Submitted to: Analytical Chemistry
Publication Type: Peer reviewed journal
Publication Acceptance Date: 7/5/1996
Publication Date: N/A
Citation: Interpretive Summary: The occurrence of toxic elements in irrigation drainage waters necessitates that these waters be properly managed to limit their impacts on the environment. Disposal of irrigation water from central California farms from 1978 to 1983 resulted in the deposition of 9 tons of the element selenium into a series of evaporation ponds and resulted in nearly all of the selenium becoming concentrated in the top of the soil profile in forms whose solubility and mineralization potential are unknown. Many questions in need of answers include: what are the selenium forms in these soils and will they become soluble and pose water quality problems in the future? The toxicity of higher than nutritionally required selenium amounts and the failure of present selenium extraction technology to identify the selenium forms in these contaminated soils has emphasized the importance of the development of a quantitative method for identifying selenium forms in natural systems. This developed method allows determination of soluble selenium, selenium of limited solubility and insoluble selenium forms. Understanding the transformations of selenium that occur in natural systems with the described methodology will allow development of drainage water management strategies that will limit the impact of these waste waters on our environment.

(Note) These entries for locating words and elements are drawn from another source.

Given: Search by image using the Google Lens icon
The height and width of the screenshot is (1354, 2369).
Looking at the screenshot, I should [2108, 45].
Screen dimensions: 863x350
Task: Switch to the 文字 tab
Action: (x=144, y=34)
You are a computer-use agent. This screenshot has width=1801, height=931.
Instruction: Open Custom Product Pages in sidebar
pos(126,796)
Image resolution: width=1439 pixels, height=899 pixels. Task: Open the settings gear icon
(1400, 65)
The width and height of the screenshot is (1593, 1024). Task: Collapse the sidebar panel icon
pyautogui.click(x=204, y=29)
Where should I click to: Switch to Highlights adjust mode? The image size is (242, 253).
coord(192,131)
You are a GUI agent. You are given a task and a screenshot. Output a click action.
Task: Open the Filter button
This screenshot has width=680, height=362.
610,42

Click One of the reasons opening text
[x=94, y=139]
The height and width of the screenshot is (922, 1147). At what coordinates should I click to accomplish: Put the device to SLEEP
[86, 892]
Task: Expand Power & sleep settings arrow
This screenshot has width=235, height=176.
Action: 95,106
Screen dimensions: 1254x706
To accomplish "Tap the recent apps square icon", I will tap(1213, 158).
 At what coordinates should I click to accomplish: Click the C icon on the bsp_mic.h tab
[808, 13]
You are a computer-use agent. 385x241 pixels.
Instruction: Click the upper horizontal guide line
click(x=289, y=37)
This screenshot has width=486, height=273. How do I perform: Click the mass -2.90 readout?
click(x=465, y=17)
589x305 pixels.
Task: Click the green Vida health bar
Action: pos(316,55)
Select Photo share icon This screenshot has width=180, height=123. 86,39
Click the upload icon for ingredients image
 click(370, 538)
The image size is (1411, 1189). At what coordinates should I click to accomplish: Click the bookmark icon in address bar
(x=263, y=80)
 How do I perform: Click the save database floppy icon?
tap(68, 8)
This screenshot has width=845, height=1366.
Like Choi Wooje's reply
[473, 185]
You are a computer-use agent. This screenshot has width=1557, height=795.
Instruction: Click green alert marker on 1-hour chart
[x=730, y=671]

Technical Abstract: Understanding the speciation of the multioxidation states of selenium is vital to predicting the mineralization, mobilization and (or) toxicity of the trace element in natural systems. A sequential extraction scheme (SES) was developed for identification of Se speciation that first employed 0.1 M (pH 7.0) K2HPO4-KH2PO4 (P-buffer) to release soluble selenate (Se+VI) and organic Se (Se-II) and ligand-exchangeable selenite (Se+IV). The second step involved oxidation of organic materials with 0.1M K2S2O8 (90oC) to release recalcitrant organic Se and Se+IV associated or occluded with organic matter. The final step used HNO3 (90oC) to solubilize elemental (Seo) and metallic Se in the sample. The solubilized Se compounds were speciated by a selective hydride generation atomic absorption spectrophotometry technique. Accuracy of the developed SES method (96 - 103% recovery) was verified by use of prepared Se compounds of known speciation, NIST standard reference materials and existing seleniferous soils. The average precision (relative standard deviation) for the P-buffer extraction ranged from 5.5 to 7.7% (n = 12); the persulfate precision ranged from 2.6 to 8.4%; and the nitric acid extraction precision ranged from 2.8 to 7.4% (n = 12) for three soils extracted at four different time periods. The method was then applied for analysis of Se speciation in seleniferous plant, soil and sediment samples.